On Sun, 2023-06-18 at 16:36 +0200, Maxime Ripard wrote:

> [...]
> > > This series fixes some of the issues, but the tests still do not
> > > runproperly with the following error:
> > >
> > > Making check in tpm2dtests
> > > make[2]: Entering directory '/var/home/max/gnupg2/gnupg-
> > > 2.4.2/tests/tpm2dtests'
> > > LC_ALL=C EXEEXT=
> > > PATH="../gpgscm:/var/home/max/.cache/cabal//bin:/var/home/max/.lo
> > > cal/
> > > share/cargo/bin:/var/home/max/.local/bin:/var/home/max/.local/sha
> > > re/f
> > > latpak/exports/bin:/var/lib/flatpak/exports/bin:/usr/local/sbin:/
> > > usr/
> > > local/bin:/usr/sbin:/usr/bin:/sbin:/bin"
> > > abs_top_srcdir="/var/home/max/gnupg2/gnupg-2.4.2"
> > > objdir="/var/home/max/gnupg2/gnupg-2.4.2" TSS2_LOG=all+DEBUG
> > > TSS2_LOGFILE=tss2.log TPMSERVER="" SWTPM="/bin/swtpm"
> > > SWTPM_IOCTL=""
> > > GNUPG_BUILD_ROOT="/var/home/max/gnupg2/gnupg-2.4.2"
> > > GNUPG_IN_TEST_SUITE=fact GPGSCM_PATH="/var/home/max/gnupg2/gnupg-
> > > 2.4.2/tests/gpgscm"
> > > TPM2TOOLS_TCTI="swtpm:host=localhost,port=2321"
> > > /var/home/max/gnupg2/gnupg-2.4.2/tests/gpgscm/gpgscm \
> > >   /var/home/max/gnupg2/gnupg-2.4.2/tests/tpm2dtests/run-
> > > tests.scm 
> >
> > But now I try to run it with make -C tests/tpm2dtests, it fails
> > with:
> >
> > make: Entering directory '/home/jejb/git/gnupg/tests/tpm2dtests'
> > LC_ALL=C EXEEXT=
> > PATH="../gpgscm:/home/jejb/.cargo/bin:/home/jejb/bin:/usr/local/bin
> > :/bi
> > n:/usr/bin:/sbin:/usr/sbin:/usr/local/sbin:/usr/etc:/etc:/home/jejb
> > /and
> > roid/android-sdk-linux_x86/platform-
> > tools:/home/jejb/android/android-
> > sdk-linux_x86/tools" abs_top_srcdir="/home/jejb/git/gnupg"
> > objdir="/home/jejb/git/gnupg"
> > TPMSERVER="/usr/lib/ibmtss/tpm_server"
> > SWTPM="" SWTPM_IOCTL=""
> > GNUPG_BUILD_ROOT="/home/jejb/git/gnupg/tests"
> > GNUPG_IN_TEST_SUITE=fact
> > GPGSCM_PATH="/home/jejb/git/gnupg/tests/gpgscm"
> > /home/jejb/git/gnupg/tests/gpgscm/gpgscm \
> >   /home/jejb/git/gnupg/tests/tpm2dtests/run-tests.scm 
> > /home/jejb/git/gnupg/tests/tpm2dtests/run-tests.scm:30: not enough
> > arguments, missing: (path . args)
>
> The patches in this series should solve this.
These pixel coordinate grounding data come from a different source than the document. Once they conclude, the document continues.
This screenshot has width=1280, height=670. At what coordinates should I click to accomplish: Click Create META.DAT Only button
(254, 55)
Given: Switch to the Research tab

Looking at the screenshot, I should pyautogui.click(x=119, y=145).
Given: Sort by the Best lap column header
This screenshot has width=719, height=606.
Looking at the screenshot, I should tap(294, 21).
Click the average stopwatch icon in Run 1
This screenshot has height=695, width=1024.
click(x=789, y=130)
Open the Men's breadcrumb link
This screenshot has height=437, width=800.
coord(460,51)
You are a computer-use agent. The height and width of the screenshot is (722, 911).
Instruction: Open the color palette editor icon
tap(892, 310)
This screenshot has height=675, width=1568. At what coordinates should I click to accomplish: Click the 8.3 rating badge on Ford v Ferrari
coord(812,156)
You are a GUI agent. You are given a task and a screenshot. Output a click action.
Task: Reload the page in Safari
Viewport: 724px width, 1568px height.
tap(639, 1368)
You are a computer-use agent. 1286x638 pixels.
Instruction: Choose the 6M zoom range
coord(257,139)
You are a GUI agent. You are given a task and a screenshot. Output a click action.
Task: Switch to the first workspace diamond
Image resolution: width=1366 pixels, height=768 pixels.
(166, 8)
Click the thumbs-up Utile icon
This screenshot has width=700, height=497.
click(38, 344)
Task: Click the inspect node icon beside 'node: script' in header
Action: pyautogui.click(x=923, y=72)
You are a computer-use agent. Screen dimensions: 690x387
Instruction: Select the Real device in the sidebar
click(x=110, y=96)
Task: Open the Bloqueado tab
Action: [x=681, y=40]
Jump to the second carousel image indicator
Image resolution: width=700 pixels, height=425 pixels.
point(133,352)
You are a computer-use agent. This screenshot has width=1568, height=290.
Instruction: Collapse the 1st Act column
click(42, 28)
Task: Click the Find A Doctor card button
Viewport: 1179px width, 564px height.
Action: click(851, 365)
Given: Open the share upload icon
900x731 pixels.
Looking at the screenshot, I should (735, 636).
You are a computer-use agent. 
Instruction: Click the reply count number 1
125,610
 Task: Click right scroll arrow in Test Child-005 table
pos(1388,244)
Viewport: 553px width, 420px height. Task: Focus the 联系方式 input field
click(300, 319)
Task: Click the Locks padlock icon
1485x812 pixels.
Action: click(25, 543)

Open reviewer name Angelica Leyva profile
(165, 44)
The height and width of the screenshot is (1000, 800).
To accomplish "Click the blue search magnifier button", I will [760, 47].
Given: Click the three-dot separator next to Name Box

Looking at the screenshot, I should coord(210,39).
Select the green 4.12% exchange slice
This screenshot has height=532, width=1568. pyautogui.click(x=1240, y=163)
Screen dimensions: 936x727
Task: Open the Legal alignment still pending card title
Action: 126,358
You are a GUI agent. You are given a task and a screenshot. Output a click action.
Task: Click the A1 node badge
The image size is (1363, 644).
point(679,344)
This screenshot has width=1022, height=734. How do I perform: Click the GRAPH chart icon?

Even with the patches, I'm now getting a different error:

jejb@lingrow:~/git/gnupg> make -C tests/tpm2dtests check
make: Entering directory '/home/jejb/git/gnupg/tests/tpm2dtests'
LC_ALL=C EXEEXT=
PATH="../gpgscm:/home/jejb/.cargo/bin:/home/jejb/bin:/usr/local/bin:/bi
n:/usr/bin:/sbin:/usr/sbin:/usr/local/sbin:/usr/etc:/etc:/home/jejb/and
roid/android-sdk-linux_x86/platform-tools:/home/jejb/android/android-
sdk-linux_x86/tools" abs_top_srcdir="/home/jejb/git/gnupg"
objdir="/home/jejb/git/gnupg" TPMSERVER="/usr/lib/ibmtss/tpm_server"
SWTPM="" SWTPM_IOCTL="" GNUPG_BUILD_ROOT="/home/jejb/git/gnupg/tests"
GNUPG_IN_TEST_SUITE=fact
GPGSCM_PATH="/home/jejb/git/gnupg/tests/gpgscm"
/home/jejb/git/gnupg/tests/gpgscm/gpgscm \
/home/jejb/git/gnupg/tests/tpm2dtests/run-tests.scm

0: tests.scm:121: (throw (:stderr result))
1: defs.scm:148: (call-popen `(,(tool-hardcoded 'gpgconf) ,@(if *win32*
(list '--build-prefix (getenv "objdir")) '()) ,@args) input)
2: defs.scm:146: (gpg-conf' "" args)
3: #<CLOSURE>
4: defs.scm:189: (apply gpg-conf '(--list-components))
FAIL: tests/openpgp/setup.scm
Setup failed.
make: *** [Makefile:632: xcheck] Error 1
make: Leaving directory '/home/jejb/git/gnupg/tests/tpm2dtests'

I know this means something is missing from the setup, but I can't
figure out what.

James

On Mon, 2023-06-19 at 18:22 +0200, Maxime Ripard wrote:
> On Mon, Jun 19, 2023 at 11:49:15AM -0400, James Bottomley wrote:
> > On Sun, 2023-06-18 at 16:36 +0200, Maxime Ripard wrote:
> >
> > > [...]
> > > > > This series fixes some of the issues, but the tests still do
> > > > > not
> > > > > runproperly with the following error:
> > > > >
> > > > > Making check in tpm2dtests
> > > > > make[2]: Entering directory '/var/home/max/gnupg2/gnupg-
> > > > > 2.4.2/tests/tpm2dtests'
> > > > > LC_ALL=C EXEEXT=
> > > > > PATH="../gpgscm:/var/home/max/.cache/cabal//bin:/var/home/max
> > > > > /.lo
> > > > > cal/
> > > > > share/cargo/bin:/var/home/max/.local/bin:/var/home/max/.local
> > > > > /sha
> > > > > re/f
> > > > > latpak/exports/bin:/var/lib/flatpak/exports/bin:/usr/local/sb
> > > > > in:/
> > > > > usr/
> > > > > local/bin:/usr/sbin:/usr/bin:/sbin:/bin"
> > > > > abs_top_srcdir="/var/home/max/gnupg2/gnupg-2.4.2"
> > > > > objdir="/var/home/max/gnupg2/gnupg-2.4.2" TSS2_LOG=all+DEBUG
> > > > > TSS2_LOGFILE=tss2.log TPMSERVER="" SWTPM="/bin/swtpm"
> > > > > SWTPM_IOCTL=""
> > > > > GNUPG_BUILD_ROOT="/var/home/max/gnupg2/gnupg-2.4.2"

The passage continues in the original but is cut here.